--- START ---
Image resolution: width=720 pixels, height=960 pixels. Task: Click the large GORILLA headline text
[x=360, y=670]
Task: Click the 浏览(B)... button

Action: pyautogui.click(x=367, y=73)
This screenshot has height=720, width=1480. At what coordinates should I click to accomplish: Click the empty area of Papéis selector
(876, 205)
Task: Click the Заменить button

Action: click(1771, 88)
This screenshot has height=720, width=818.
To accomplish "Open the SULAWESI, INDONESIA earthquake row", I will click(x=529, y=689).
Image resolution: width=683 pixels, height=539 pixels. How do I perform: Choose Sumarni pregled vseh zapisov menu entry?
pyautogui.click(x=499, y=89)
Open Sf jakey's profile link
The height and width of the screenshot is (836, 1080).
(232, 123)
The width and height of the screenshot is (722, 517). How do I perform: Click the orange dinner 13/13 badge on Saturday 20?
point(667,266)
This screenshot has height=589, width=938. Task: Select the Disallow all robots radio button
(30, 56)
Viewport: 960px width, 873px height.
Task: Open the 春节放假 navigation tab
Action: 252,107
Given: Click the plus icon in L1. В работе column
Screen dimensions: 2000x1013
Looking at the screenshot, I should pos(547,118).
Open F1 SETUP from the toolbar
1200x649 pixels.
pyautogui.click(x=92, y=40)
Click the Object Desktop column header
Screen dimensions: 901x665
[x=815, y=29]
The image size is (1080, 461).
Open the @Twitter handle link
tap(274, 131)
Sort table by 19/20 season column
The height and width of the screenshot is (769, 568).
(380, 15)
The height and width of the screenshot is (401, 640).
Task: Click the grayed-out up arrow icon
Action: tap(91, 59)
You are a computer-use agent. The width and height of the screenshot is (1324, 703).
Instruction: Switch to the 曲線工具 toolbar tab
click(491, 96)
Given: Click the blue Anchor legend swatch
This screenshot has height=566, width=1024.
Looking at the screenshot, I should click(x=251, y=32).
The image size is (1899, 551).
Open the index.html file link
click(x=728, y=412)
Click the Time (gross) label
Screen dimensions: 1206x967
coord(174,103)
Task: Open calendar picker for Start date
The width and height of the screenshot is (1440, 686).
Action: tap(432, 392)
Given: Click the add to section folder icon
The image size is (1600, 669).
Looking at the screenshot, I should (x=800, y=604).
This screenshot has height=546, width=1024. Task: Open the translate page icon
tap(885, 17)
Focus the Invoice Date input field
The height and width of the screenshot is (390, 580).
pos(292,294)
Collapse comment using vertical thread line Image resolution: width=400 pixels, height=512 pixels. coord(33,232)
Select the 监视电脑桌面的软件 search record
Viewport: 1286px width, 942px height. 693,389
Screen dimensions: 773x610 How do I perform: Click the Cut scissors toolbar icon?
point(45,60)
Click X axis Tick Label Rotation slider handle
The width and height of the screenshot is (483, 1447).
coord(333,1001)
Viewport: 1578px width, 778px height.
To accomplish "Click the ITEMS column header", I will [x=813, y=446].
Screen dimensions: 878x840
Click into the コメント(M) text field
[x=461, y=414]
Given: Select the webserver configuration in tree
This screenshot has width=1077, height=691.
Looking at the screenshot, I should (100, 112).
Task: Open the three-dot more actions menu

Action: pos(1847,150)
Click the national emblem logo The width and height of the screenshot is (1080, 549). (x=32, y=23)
--- END ---
▸ EXERCISE GOAL: For each line in the data that contains the string "Given", give a copy of that line.

▸ RESULT OF THIS TASK:
Given: Click the plus icon in L1. В работе column
Given: Click the blue Anchor legend swatch
Given: Click the add to section folder icon
Given: Select the webserver configuration in tree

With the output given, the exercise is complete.